* Start *
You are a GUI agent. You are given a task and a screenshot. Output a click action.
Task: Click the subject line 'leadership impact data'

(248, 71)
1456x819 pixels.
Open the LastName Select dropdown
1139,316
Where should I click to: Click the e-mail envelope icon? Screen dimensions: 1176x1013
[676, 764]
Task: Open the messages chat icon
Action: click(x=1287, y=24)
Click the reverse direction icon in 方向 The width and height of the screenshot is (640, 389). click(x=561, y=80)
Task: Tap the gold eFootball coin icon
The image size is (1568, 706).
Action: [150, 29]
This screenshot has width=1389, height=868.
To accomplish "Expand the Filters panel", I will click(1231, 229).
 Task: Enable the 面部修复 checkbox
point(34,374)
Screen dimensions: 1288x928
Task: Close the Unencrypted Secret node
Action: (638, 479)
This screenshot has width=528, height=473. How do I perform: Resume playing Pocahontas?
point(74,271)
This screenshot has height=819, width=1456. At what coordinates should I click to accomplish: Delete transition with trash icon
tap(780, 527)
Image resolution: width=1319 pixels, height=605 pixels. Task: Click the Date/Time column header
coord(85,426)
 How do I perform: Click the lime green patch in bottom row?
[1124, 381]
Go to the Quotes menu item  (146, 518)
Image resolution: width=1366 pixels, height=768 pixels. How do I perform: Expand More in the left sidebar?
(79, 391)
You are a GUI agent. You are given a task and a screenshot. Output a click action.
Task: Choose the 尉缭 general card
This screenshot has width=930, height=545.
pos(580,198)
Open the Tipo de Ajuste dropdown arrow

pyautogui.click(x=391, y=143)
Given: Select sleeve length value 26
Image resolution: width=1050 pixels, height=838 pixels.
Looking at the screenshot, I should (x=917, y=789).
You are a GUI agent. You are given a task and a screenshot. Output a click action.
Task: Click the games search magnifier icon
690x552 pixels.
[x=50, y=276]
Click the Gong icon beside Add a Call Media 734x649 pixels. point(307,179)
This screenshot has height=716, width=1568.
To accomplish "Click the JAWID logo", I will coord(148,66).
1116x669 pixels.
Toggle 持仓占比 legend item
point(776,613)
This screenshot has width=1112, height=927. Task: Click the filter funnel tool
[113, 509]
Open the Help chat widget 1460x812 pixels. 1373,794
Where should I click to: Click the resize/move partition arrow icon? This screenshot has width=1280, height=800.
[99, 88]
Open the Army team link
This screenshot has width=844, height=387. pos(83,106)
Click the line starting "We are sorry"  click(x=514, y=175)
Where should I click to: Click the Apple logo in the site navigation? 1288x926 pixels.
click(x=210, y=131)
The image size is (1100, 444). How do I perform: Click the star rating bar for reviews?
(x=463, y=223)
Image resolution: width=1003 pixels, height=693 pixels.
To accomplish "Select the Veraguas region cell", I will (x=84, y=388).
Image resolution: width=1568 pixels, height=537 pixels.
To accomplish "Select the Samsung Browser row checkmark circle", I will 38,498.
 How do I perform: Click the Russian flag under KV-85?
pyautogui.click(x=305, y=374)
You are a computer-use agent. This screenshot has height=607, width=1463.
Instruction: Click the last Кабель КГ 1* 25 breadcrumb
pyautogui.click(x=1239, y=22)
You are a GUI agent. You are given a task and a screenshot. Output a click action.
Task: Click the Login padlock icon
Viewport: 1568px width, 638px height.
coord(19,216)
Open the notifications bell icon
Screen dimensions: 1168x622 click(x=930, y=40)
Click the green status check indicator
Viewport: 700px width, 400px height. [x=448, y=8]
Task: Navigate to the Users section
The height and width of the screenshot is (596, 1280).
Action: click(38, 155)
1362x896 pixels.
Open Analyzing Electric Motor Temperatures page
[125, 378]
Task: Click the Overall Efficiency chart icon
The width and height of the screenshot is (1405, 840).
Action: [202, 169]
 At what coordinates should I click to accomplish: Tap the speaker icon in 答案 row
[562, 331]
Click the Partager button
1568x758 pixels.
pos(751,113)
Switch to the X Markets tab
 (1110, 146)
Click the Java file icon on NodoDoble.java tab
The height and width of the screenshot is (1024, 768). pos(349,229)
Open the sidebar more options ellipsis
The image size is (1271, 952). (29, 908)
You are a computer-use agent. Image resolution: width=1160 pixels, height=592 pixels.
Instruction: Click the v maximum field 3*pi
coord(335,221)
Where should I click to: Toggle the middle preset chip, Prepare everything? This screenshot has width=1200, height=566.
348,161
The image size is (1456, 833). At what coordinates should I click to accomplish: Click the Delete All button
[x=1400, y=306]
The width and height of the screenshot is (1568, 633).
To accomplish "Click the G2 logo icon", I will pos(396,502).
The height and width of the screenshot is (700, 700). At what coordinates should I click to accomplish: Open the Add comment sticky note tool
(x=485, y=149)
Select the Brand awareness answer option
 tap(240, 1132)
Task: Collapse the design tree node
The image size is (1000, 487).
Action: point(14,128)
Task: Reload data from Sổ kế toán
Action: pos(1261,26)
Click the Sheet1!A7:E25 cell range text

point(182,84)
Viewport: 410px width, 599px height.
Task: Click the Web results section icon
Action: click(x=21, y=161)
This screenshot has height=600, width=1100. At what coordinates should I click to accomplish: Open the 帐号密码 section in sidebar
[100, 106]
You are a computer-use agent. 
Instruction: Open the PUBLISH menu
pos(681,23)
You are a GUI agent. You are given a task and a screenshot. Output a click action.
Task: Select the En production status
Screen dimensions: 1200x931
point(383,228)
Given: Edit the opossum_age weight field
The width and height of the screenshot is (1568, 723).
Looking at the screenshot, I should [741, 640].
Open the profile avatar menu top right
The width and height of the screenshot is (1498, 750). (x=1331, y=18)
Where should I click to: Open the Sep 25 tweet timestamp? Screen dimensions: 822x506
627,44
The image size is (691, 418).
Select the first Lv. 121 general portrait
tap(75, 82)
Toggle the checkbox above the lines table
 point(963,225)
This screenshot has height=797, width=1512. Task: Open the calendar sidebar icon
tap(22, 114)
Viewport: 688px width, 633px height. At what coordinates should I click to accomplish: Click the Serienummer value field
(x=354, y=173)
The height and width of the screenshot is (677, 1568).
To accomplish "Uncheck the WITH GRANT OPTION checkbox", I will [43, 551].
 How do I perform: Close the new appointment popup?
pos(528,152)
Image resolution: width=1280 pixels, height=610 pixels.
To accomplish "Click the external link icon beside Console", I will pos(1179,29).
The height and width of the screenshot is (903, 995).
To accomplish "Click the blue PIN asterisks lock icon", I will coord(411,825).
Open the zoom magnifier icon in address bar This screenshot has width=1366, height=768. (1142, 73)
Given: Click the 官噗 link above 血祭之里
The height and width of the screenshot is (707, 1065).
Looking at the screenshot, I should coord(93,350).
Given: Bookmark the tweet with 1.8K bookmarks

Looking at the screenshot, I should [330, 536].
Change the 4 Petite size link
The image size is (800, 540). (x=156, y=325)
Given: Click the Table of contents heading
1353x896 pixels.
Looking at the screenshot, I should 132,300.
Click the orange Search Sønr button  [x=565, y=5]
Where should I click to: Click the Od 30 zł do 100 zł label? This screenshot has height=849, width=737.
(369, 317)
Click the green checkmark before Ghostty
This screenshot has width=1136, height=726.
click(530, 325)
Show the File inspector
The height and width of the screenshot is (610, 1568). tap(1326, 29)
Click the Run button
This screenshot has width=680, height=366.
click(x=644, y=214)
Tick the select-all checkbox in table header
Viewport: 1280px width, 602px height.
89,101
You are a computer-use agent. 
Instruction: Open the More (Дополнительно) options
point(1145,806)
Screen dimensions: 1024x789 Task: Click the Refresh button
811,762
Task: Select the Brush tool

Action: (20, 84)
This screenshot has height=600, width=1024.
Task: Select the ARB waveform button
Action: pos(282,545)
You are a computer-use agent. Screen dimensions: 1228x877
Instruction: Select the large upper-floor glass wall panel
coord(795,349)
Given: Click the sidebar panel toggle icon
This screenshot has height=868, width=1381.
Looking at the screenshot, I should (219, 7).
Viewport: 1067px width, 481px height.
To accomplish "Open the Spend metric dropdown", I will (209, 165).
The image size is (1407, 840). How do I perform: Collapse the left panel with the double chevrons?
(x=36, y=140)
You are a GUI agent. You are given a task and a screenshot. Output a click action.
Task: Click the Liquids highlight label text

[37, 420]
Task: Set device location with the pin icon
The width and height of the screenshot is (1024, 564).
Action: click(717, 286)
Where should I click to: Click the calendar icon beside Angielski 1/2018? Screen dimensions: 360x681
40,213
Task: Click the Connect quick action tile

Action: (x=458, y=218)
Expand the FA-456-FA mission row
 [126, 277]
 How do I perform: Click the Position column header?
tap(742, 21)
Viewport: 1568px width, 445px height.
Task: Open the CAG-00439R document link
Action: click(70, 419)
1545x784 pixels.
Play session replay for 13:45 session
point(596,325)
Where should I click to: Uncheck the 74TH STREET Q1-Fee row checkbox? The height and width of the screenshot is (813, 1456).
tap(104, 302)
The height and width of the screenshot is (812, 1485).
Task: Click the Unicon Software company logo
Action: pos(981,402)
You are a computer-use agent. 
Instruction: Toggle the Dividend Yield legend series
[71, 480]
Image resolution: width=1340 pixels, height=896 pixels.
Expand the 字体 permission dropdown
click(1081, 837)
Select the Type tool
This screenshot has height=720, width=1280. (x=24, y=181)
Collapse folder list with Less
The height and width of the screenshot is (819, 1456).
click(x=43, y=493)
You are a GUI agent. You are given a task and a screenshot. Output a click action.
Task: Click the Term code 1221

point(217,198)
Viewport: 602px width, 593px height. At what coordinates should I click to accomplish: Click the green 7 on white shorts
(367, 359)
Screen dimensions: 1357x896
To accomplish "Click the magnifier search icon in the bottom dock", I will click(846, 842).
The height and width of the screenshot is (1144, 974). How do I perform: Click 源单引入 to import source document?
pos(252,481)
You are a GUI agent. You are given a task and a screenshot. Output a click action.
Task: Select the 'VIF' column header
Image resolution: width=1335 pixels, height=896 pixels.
* End *
• **What you have to do**
Print the items above exactly, starting at the line that contains "The height and width of the screenshot is (700, 700)." and ending at the line that contains "Action: pos(1261,26)".

• **Response for this exercise**
The height and width of the screenshot is (700, 700). At what coordinates should I click to accomplish: Open the Add comment sticky note tool
(x=485, y=149)
Select the Brand awareness answer option
 tap(240, 1132)
Task: Collapse the design tree node
The image size is (1000, 487).
Action: point(14,128)
Task: Reload data from Sổ kế toán
Action: pos(1261,26)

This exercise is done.